**What is required:** Lift out all lines below that contain "kruh".

┌──

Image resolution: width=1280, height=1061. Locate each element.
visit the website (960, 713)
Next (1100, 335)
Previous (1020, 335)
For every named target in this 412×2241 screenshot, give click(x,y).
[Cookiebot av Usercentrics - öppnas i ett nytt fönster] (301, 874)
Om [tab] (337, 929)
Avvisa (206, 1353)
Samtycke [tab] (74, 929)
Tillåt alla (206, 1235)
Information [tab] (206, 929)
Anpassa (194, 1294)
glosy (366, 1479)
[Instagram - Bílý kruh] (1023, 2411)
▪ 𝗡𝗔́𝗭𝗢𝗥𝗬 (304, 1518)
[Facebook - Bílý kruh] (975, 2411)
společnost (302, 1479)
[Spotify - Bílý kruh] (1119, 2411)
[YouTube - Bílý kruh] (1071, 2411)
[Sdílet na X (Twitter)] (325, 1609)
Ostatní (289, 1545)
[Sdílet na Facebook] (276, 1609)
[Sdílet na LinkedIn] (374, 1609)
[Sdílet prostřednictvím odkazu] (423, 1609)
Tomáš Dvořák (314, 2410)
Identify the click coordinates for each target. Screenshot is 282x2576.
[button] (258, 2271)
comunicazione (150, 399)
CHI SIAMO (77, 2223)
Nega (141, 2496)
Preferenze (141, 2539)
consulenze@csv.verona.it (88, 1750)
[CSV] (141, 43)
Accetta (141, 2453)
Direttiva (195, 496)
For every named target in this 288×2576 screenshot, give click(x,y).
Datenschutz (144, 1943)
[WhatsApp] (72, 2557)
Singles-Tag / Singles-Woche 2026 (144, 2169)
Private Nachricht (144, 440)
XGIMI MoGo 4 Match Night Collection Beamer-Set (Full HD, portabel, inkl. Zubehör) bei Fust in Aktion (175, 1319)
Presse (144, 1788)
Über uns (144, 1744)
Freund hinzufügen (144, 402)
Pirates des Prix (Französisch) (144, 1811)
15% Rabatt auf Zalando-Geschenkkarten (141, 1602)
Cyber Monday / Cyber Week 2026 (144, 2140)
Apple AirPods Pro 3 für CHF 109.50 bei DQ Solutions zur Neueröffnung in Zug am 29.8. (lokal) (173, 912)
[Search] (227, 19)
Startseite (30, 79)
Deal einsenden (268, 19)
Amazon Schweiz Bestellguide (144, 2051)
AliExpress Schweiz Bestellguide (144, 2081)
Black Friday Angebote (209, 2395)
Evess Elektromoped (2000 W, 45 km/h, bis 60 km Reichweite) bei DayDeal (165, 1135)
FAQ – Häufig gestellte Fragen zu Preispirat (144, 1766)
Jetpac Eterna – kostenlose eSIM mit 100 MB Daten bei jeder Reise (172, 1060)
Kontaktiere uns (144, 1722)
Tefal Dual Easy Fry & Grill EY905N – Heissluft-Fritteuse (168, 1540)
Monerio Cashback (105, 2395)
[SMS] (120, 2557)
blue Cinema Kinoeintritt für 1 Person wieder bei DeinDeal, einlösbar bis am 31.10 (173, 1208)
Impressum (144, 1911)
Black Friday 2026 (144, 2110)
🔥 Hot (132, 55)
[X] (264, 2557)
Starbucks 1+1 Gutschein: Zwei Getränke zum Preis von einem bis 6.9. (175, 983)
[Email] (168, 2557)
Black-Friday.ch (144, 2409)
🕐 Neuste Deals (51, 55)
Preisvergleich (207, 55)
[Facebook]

└──

**Result of the task:**
[Instagram - Bílý kruh] (1023, 2411)
[Facebook - Bílý kruh] (975, 2411)
[Spotify - Bílý kruh] (1119, 2411)
[YouTube - Bílý kruh] (1071, 2411)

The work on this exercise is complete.